Who are your favorite social media influencers in the non-diet, recovery, body liberation space?
I’m to understand that new heavyweight champion Anthony Ruiz, Jr. is a body positive icon, but within the dietetics realm, I’m a fan of Christy Harrison’s podcast as well as Aaron Flores’ work within the realm of Intuitive Eating – I remember him being the first speaker I saw while doing my DPD at California State University Northridge, and it took me years to fully comprehend the Intuitive Eating (IE) model he presented to me as a new dietary student. I’d also be remiss if I didn’t mention Lauren Anton, who I consider to be a role model.
What is your favorite book that has made a difference in the way you work?
Dr. Jennifer Gaudiani’s Sick Enough has become an indispensable resource – not just because it provides a wealth of wisdom that can be easily understood by clients and laypeople, but because it’s probably the only medical treatise in the eating disorder world that’s written with such precision and clarity that it almost qualifies as a beach read.
What is one non-diet, Intuitive Eating, or Health at Every Size® pearl of wisdom you’d like to share?
Living in Southern California for about twelve years has provided countless hours to sit in traffic and ruminate on how driving an automobile is a conceptually mindblowing daily task – here we are, operating nearly 3000-pound vehicles at 65 miles per hour for 20-30 minutes at a time, surrounded by hundreds or even thousands of people doing the exact same thing while distracted by the radio, their phone, or their own thoughts. I think about all the people I know who moved to LA from New York later in life – many of whom haven’t consistently operated a car for years or even had a driver’s license. To them, the mere thought of getting on the 10 or the 5 or navigating a Trader Joe’s parking lot brings on the same crippling anxiety I remember having behind the wheel during my driving lessons at 16. Yeah, I had to keep my foot on the brake a lot of the time, and my parents didn’t let me drive on the freeway or after 10 PM until I turned 18, but eventually, the mechanics of driving became so intuitive that my 30-minute commute to work is more natural than writing this paragraph.
I’m surprised it took so long for me to utilize this metaphor when working with clients who are relearning to assess their physical and emotional hunger cues or dabbling in Intuitive Eating or even with myself as I learned the IE principles – clients have often expressed to me that they feel “recovery culture” expects them to be Formula 1 racers right out of the gate, even though they’re operating something new that terrifies them. And so the pearl of wisdom I give to others and often myself when working with clients is to validate their ambivalence. If we’re going to fight against the Manichean viewpoint of diet culture, it’s worth conceding that “recovery culture” can often seem just as black-and-white to someone suffering from an eating disorder – “body positivity” is often misconstrued as “loving your body publicly at all times,” or that “all foods fit” can be seen as “eat everything,” or that “recovery” needs to be “full-on commitment to recovery, playing ‘Fight Song’ five times a day while posting on Facebook live.” It’s not the truth, but it’s still somebody’s truth and whenever a client or just anyone tells me that their motivation feels fleeting or that they’ve encountered setbacks, I rely on something that’s served me in every walk of life: progress, not perfection.

DATASET ENTRIES:
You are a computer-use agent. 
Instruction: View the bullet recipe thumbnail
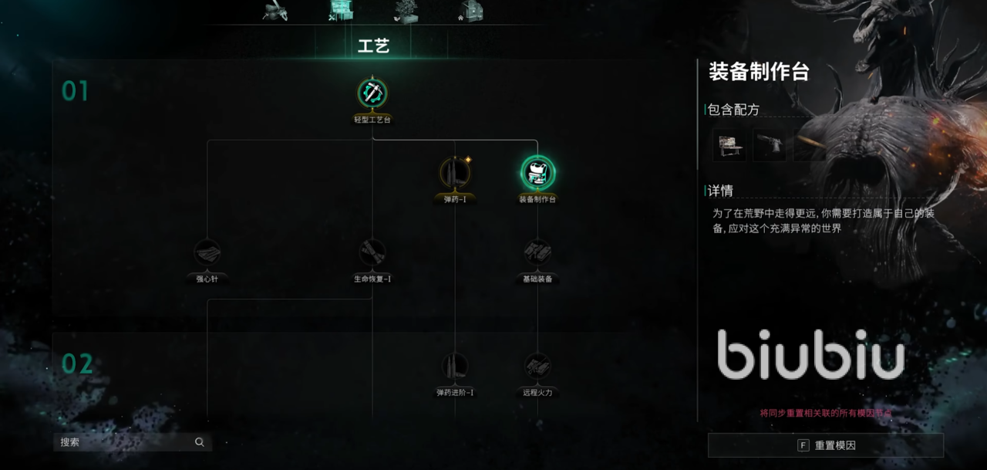click(x=808, y=145)
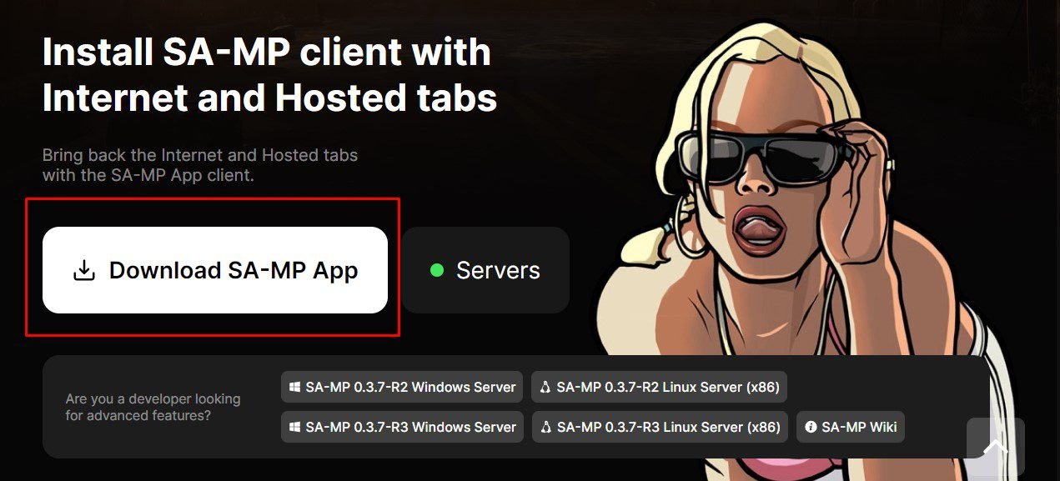1060x481 pixels.
Task: Click Windows logo on 0.3.7-R3 Windows Server
Action: click(x=294, y=427)
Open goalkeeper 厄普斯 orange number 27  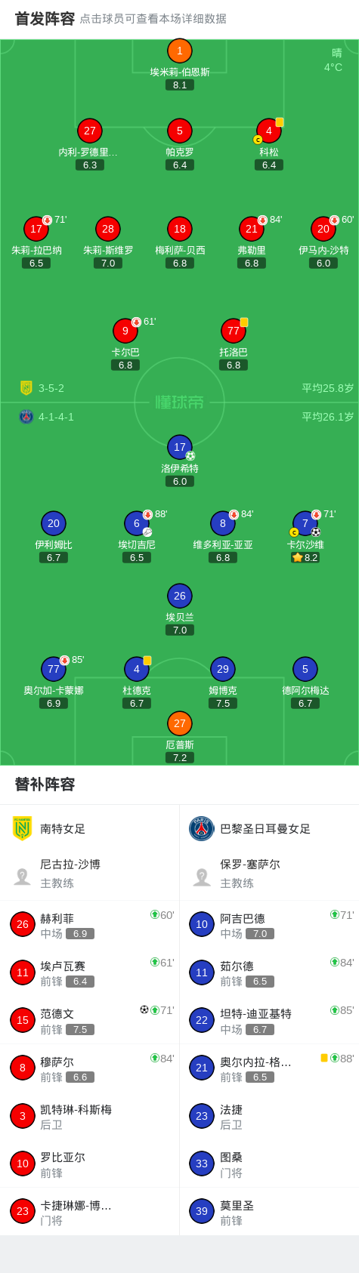coord(180,723)
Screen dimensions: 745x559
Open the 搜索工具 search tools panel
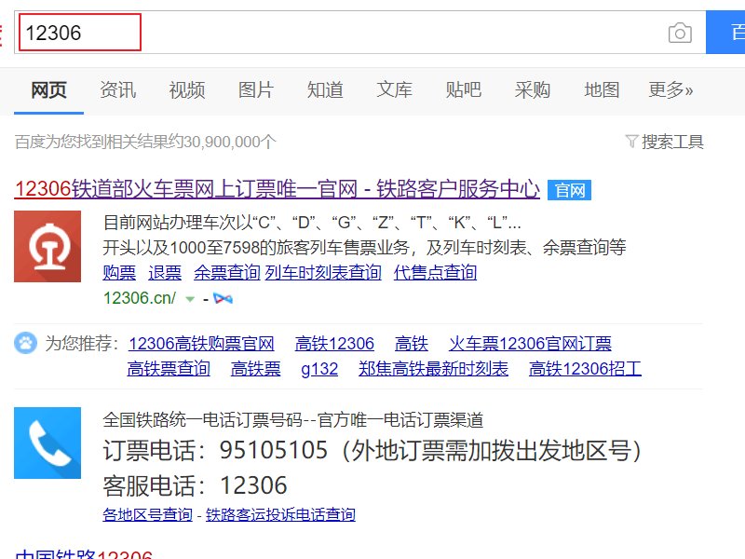tap(673, 140)
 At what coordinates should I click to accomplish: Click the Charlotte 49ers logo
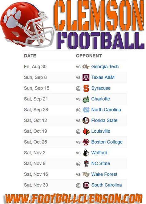coord(86,99)
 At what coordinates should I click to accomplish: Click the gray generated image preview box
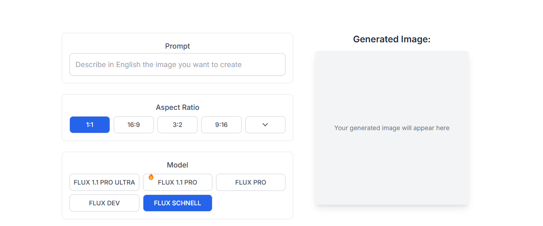[x=392, y=128]
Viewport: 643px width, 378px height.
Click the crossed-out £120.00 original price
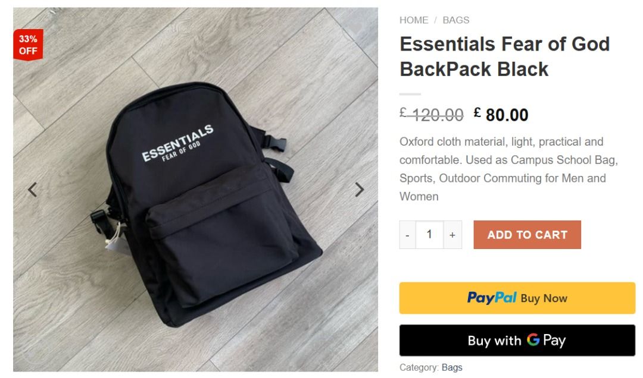coord(432,115)
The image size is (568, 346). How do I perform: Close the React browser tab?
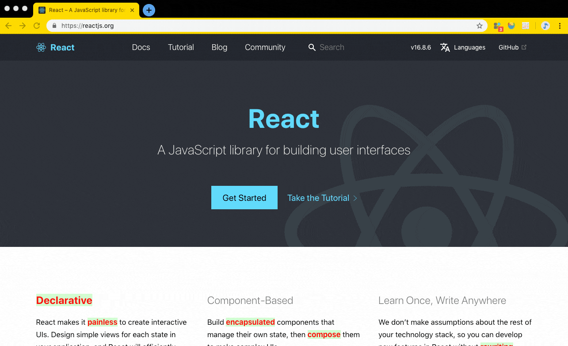click(132, 10)
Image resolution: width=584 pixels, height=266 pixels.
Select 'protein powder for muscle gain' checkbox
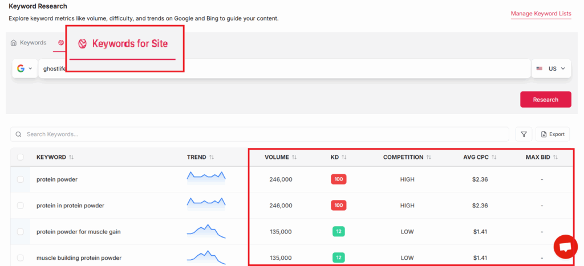(x=21, y=232)
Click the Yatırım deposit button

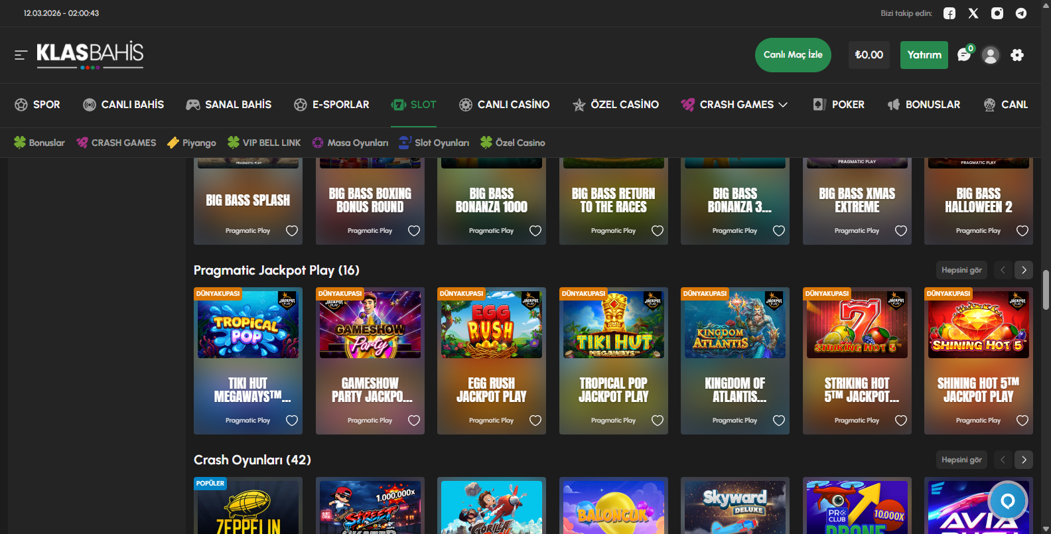(924, 55)
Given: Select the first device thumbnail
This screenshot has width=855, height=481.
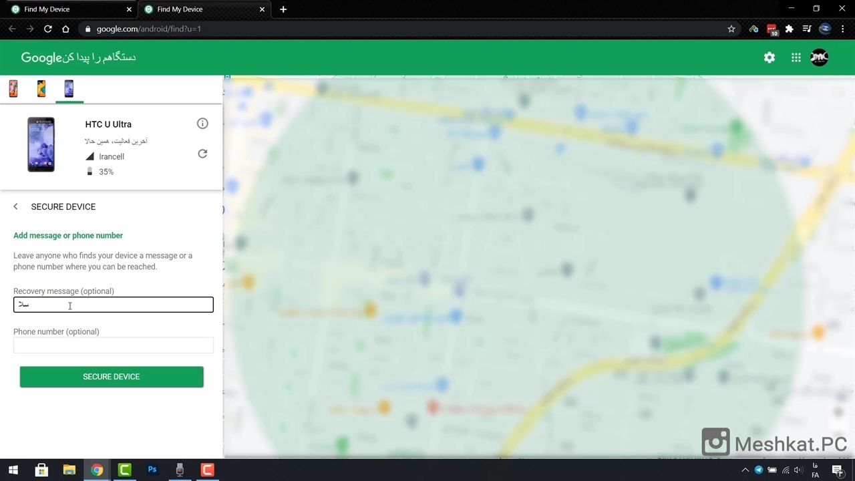Looking at the screenshot, I should pos(13,88).
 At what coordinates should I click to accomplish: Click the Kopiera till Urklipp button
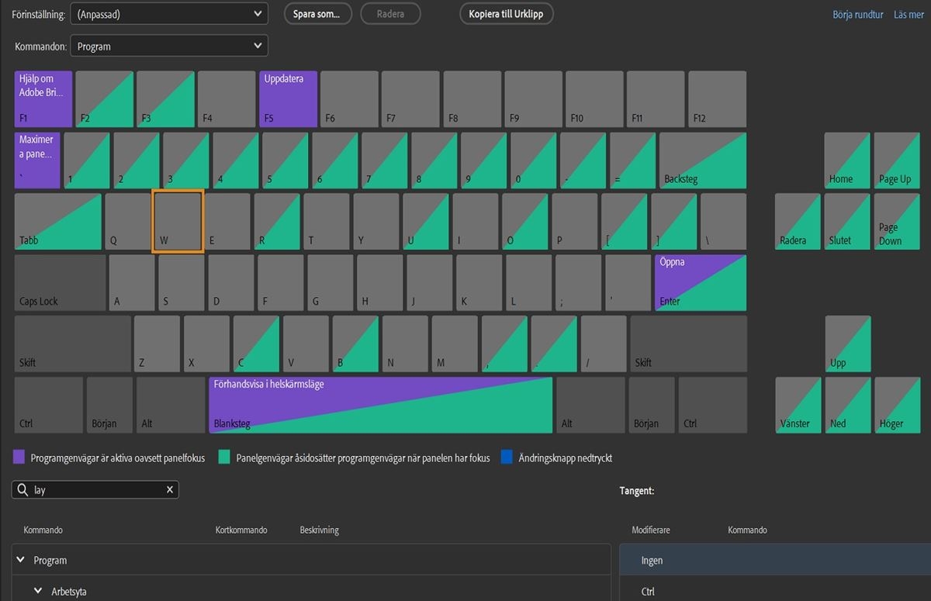click(506, 13)
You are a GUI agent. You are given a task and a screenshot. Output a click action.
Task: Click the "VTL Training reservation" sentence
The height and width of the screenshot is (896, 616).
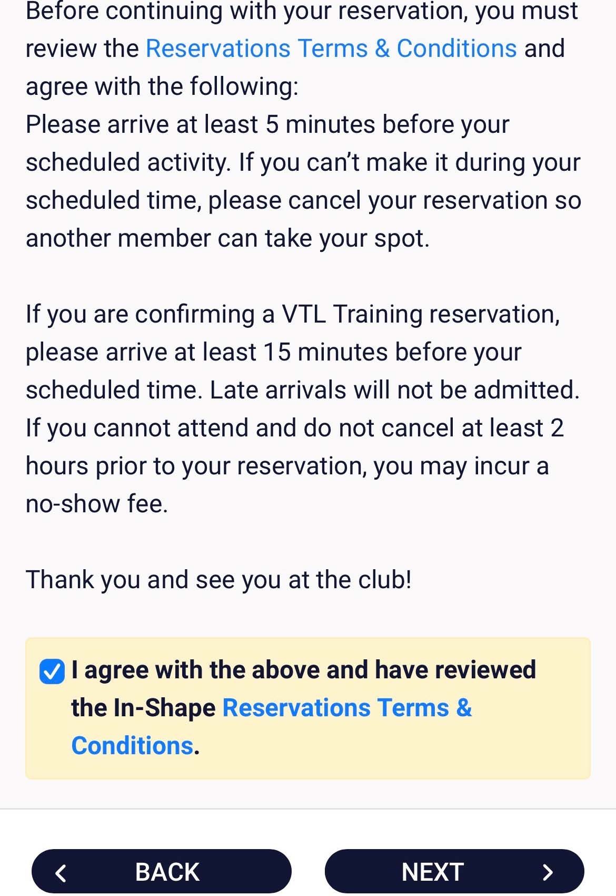pyautogui.click(x=292, y=314)
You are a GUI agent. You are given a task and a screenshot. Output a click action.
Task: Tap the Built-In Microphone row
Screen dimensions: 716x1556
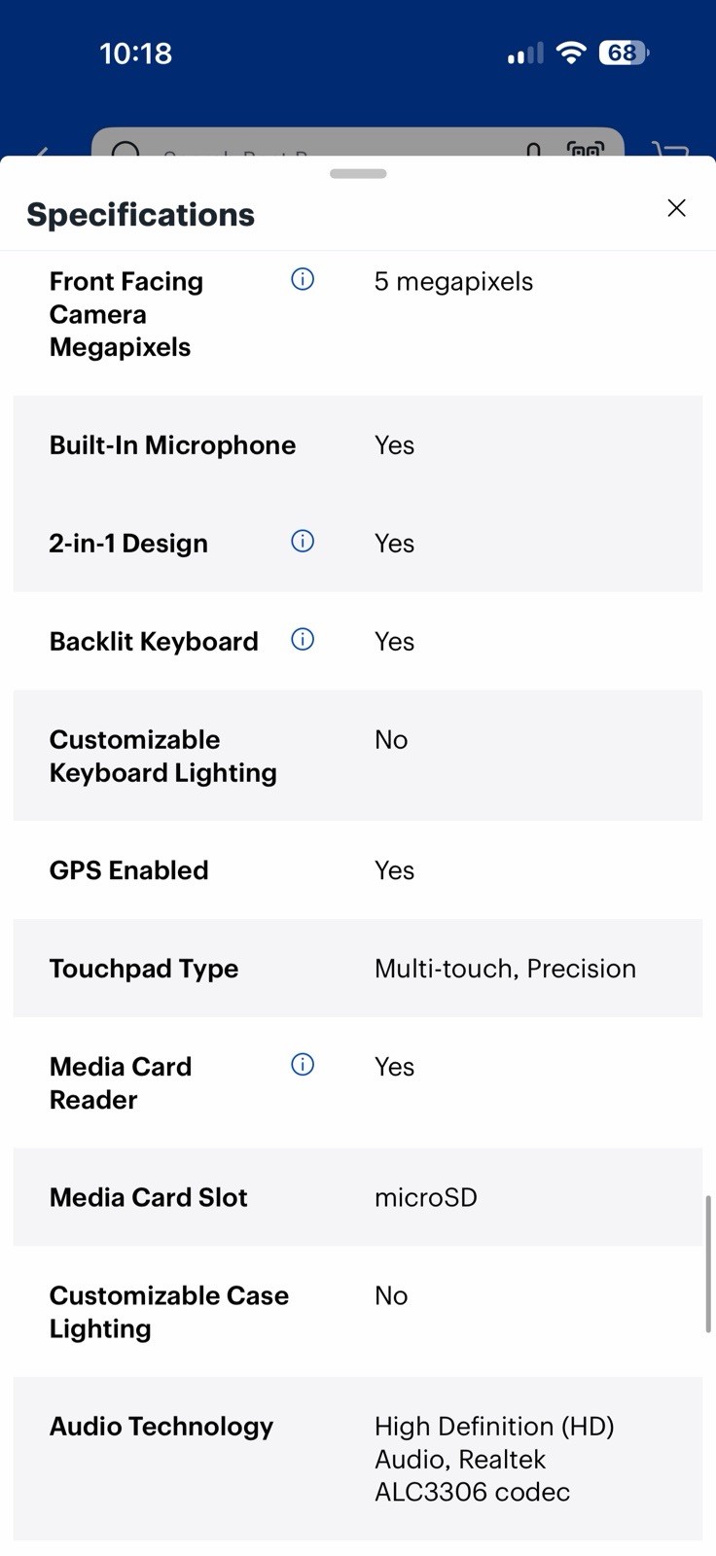tap(358, 445)
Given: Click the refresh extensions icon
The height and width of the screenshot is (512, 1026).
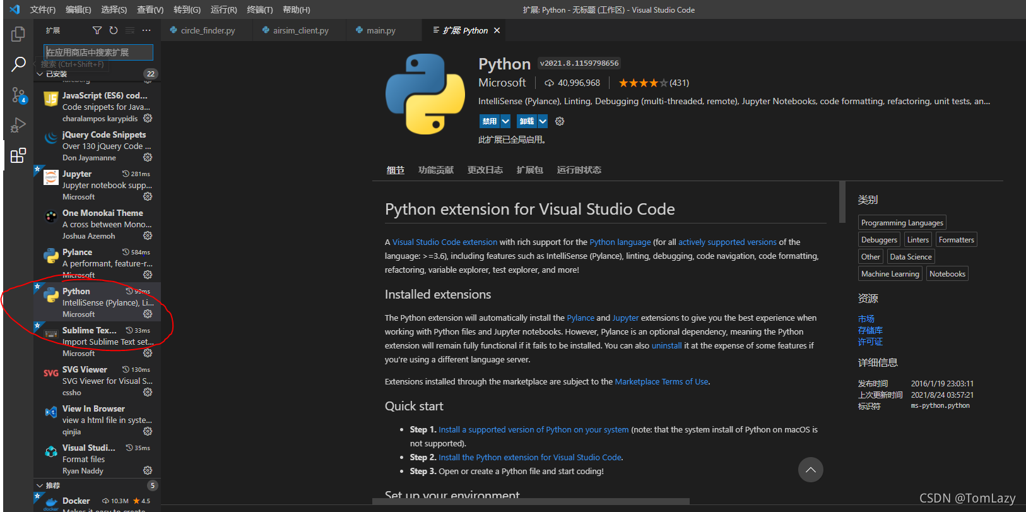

TASKS TO PERFORM:
1. Translate into Spanish this sentence from the interview: "And so the pearl of wisdom I give to others and often myself when working with clients is to validate their ambivalence."
2. Answer these questions from the interview:
(a) At which university did the speaker do the DPD?
(b) Which book does the speaker call an indispensable resource?
(c) For about how long has the speaker lived in Southern California?
3. According to the interview, why has Sick Enough become an indispensable resource for the speaker?
The items are unrelated to the interview.

SOLUTIONS TO THE EXERCISE:
1. Y así, la perla de sabiduría que les doy a los demás, y a menudo también a mí, al trabajar con clientes es validar su ambivalencia.

2.
(a) California State University Northridge
(b) Dr. Jennifer Gaudiani's Sick Enough
(c) About twelve years

3. It provides a wealth of wisdom that clients and laypeople can easily understand. It is also probably the only medical treatise in the eating disorder world written with enough precision and clarity that it almost qualifies as a beach read.